The Court of Appeal decided on Monday that legislation requiring employees to work for an organisation for two years before qualifying for employment rights, discriminated against women and was a breach of European equality law.

The judgment, which refers to the case of two north London secretaries, applies to women who were sacked between 1985 and 1991 and who worked between one and two years for a single employer. Lord Tebbit increased the qualifying period for employment rights from one to two years in 1985, when he was Secretary of State for Employment.

Alan Lakin, chief legal adviser to the Equal Opportunities Commission, said yesterday that although the ruling only applied to a specific period, it "greatly improved" the chances of winning compensation for women who had been dismissed since 1991. The three judges decided on the 1991 cut-off because that was when the secretaries were sacked.

Camden Law Centre in north London, which backed the case, argued that while the two-year limit disqualified a quarter of men from claiming unfair dismissal, it eliminated a third of female workers.
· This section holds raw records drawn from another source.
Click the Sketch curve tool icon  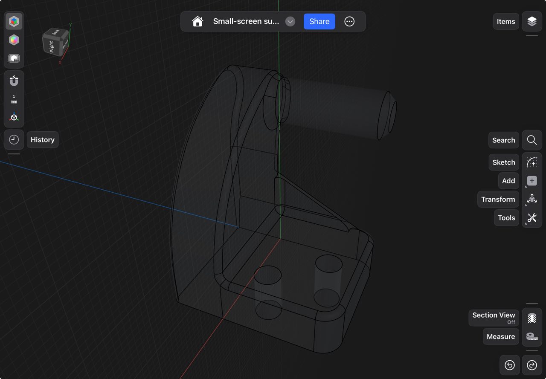pos(531,162)
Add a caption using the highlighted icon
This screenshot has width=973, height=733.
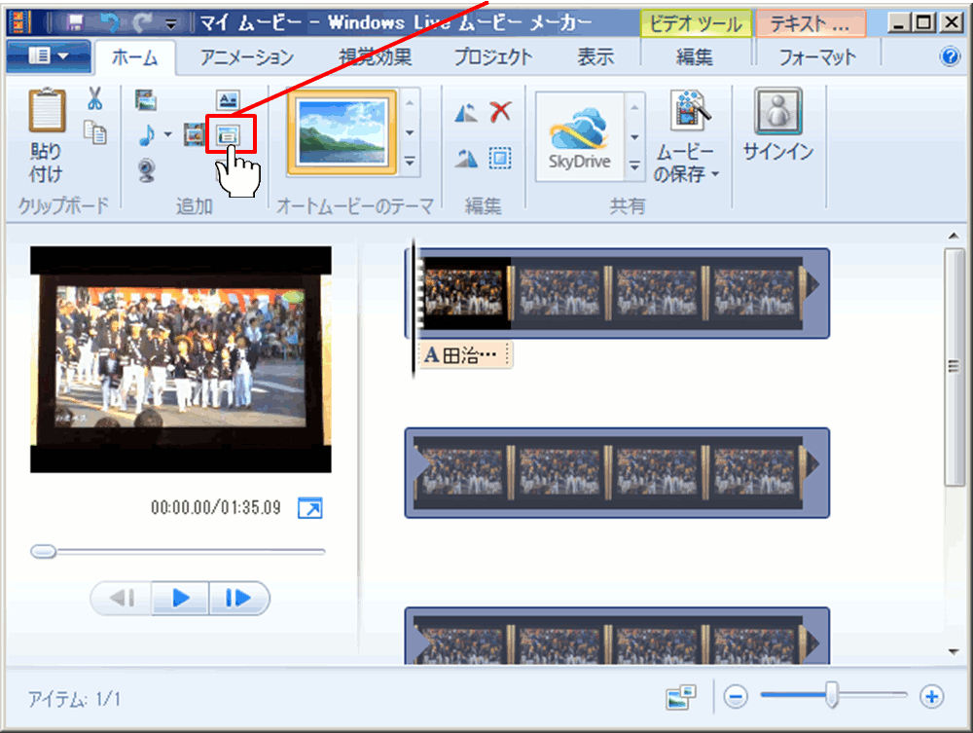[228, 134]
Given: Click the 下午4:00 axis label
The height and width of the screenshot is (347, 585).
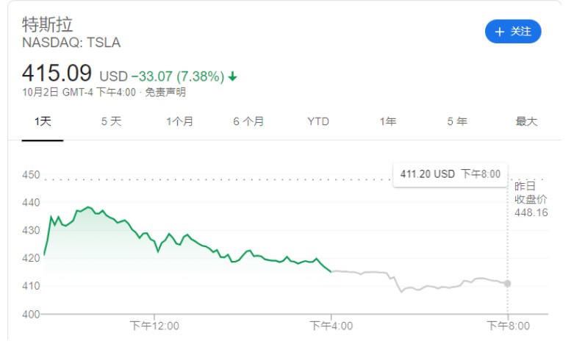Looking at the screenshot, I should tap(331, 325).
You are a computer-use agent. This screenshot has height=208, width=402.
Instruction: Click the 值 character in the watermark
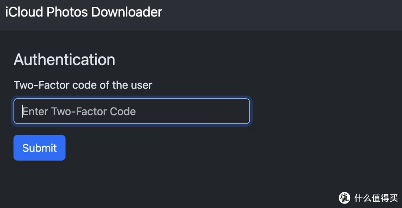pyautogui.click(x=376, y=198)
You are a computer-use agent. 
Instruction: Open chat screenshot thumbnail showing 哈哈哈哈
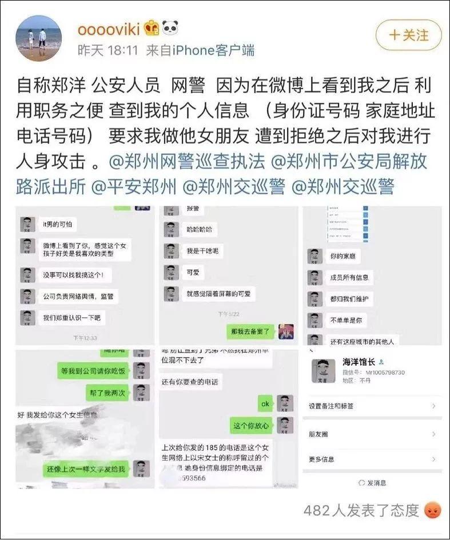click(x=229, y=275)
Gay Moon, a solicitor at the centre, said she embarked on the litigation because of the number of women complaining of dismissal in "unsatisfactory" circumstances. "Some of them were dismissed without notice, some had doors shut in their face. Women tend to have a shorter span in their jobs because they often fulfil the function of carers."

Ms Moon took the case on behalf of Nicole Seymour-Smith and Laura Perez who were sacked in 1991 after 15 months in their jobs. Industrial tribunals rejected their cases for unfair dismissal because they had been working for their respective employers for less than two years. In 1992, they went to the High Court, arguing that the two-year period breached a 1972 European directive on equal treatment, but the court ruled against them.

An official at the Department of Trade and Industry said yesterday that ministers were still considering the 50-page judgment and deciding whether to take the case to the Lords, but it was likely an appeal would be mounted.

The official said: "The Government won its case in the Divisional Court and naturally we are surprised that the Court of Appeal appears not to have accepted our arguments ... We have never considered the two-year qualifying period to be discriminatory. On the contrary, we consider that it strikes the correct balance between the rights of employees and the burdens of business."

While the Government argued that the two-year rule helped create employment opportunities, Lord Justice Neill at the Court of Appeal said ministers had failed to prove that more jobs were on offer as a consequence. However, the court gave the Government leave to appeal to the House of Lords, agreeing that the case raised issues of "general public importance".